In another white paper published on its website, XCell describes some early results from its work with Ryan and colleagues at UCSF. So far, the team has gathered CTCs from blood samples of patients with late-stage, castration-resistant prostate cancer and cultured them in Avatar with settings designed to recreate their native blood environment.
The cells, which typically do not grow in traditional incubators, were able to survive and propagate, and after a week the researchers studied the colonies using immunofluorescence imaging, real-time PCR, and mRNA sequencing.
About 25 percent of the colonies were identified as tumor cells based on various prostate cancer biomarkers. In addition, the researchers found that CTC colonies based on cells from the same patient showed differential gene expression, which indicated activity from multiple tumor clones. Some of the differentially expressed genes were associated with neuroendocrine-like signatures as well as biomarkers linked to stem cells and immuno-oncology activity, XCell noted.
In addition to expanding this work, Ryan and colleagues plan to conduct more downstream sequencing of Avatar-cultured circulating prostate cancer cells.
"Mutational analysis is something that can be done," Ryan said. "One of the recent developments in prostate cancer is that we think there are actually morphologic changes in the subtype of the cancer — so the cancer goes from being an adenocarcinoma to being more of a neuroendocrine carcinoma. One of our goals is to see if we can sequence neuroendocrine carcinoma as a separate entity from adenocarcinoma."

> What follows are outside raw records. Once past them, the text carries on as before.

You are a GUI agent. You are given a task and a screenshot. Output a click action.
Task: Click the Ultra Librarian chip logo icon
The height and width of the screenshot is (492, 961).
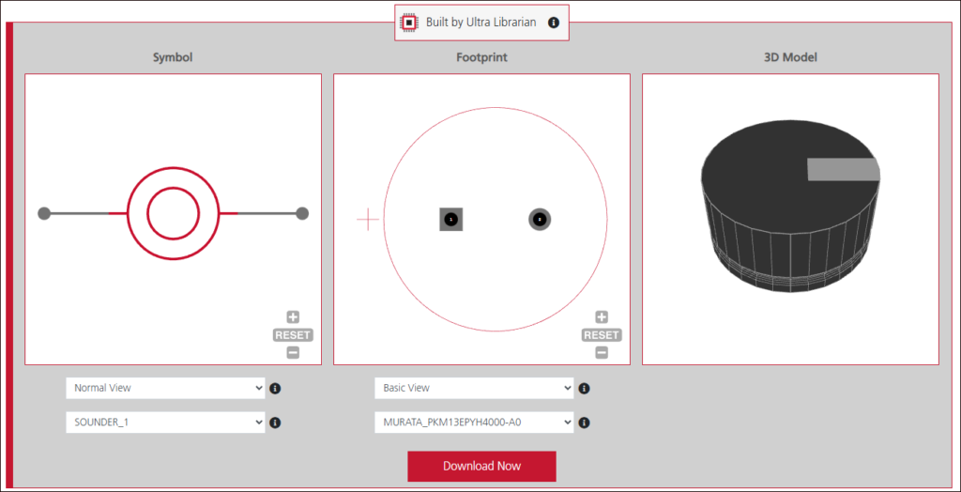tap(409, 22)
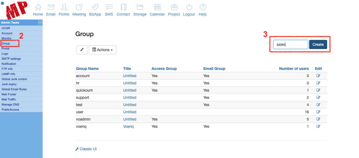Viewport: 359px width, 158px height.
Task: Click the new group name input field
Action: pyautogui.click(x=290, y=45)
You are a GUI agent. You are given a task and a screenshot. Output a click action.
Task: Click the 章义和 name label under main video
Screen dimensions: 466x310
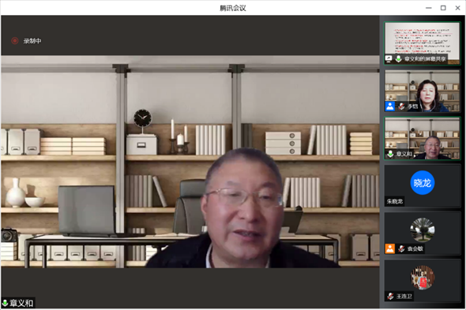(21, 303)
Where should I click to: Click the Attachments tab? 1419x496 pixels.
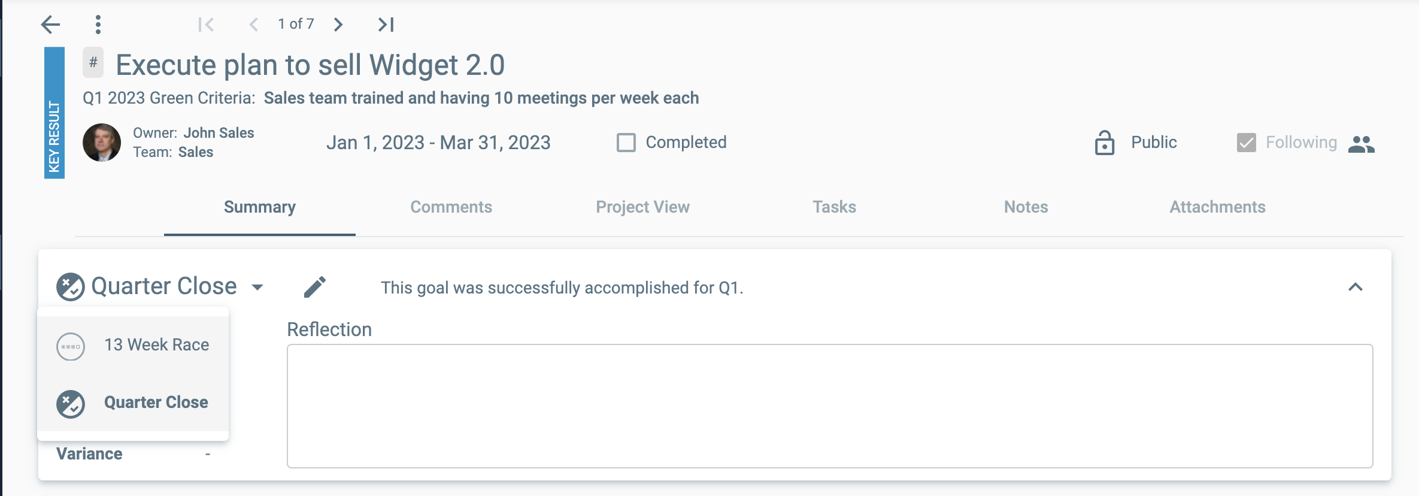(1217, 207)
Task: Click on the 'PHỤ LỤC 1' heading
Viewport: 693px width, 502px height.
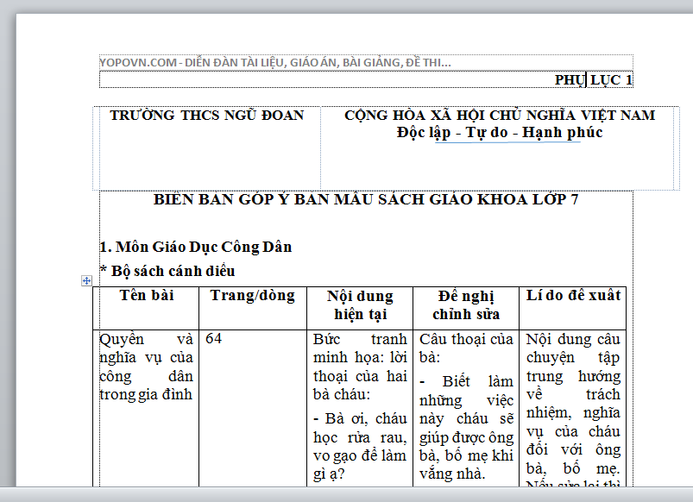Action: 593,79
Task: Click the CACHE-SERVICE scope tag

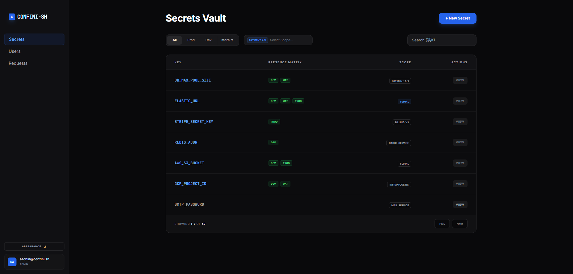Action: pos(399,143)
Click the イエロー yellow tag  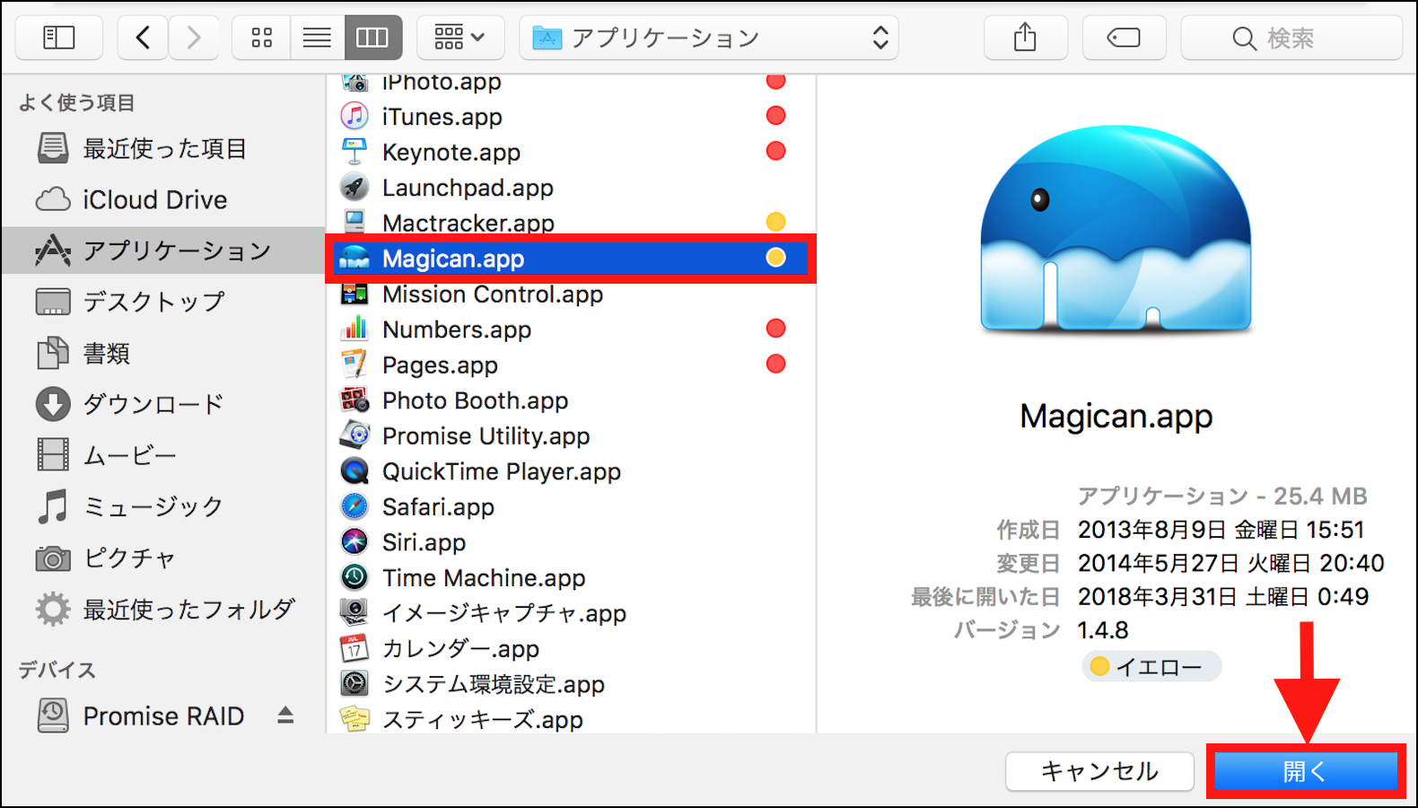(x=1151, y=667)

"And the other thing we could potentially do is look at androgen receptor variation," Ryan added. "It's still early, but one of the goals would be that we could do drug testing in vitro with these colonies as they grow, and be able to look at genomic changes in relation to drugs."
XCell Bio's Lim noted that all of the company's sequencing work so far has been optimized for Illumina instruments, but cells grown on the Avatar system could be interrogated with other sequencing instruments, as well as other types of technologies to examine gene and protein expression.
And though Avatar's potential for studying CTCs is large, XCell Bio is looking to push the technology into a number of other areas, such as stem cell growth and analysis and compound screening for drug discovery. At the same time, the company is also looking to broaden the types of research collaborations it is engaged in.
"There is also a tremendous opportunity outside of oncology," Lim said. "Initially, we started out providing very basic services to collaborators. … We quickly outgrew those kinds of relationships, and are now focused on … larger studies, and have begun placing instruments with a number of our collaborators who are doing this work internally with their own technicians and their own patient samples. And that's what we'll be focused on for the next year."
Besides the small amount of funding it received under the Illumina Accelerator program, XCell Bio also closed a small seed funding round for an undisclosed amount last year, Lim said. To support its endeavors in the coming year, Xcell Bio will look to raise Series A funding in the fall, he added.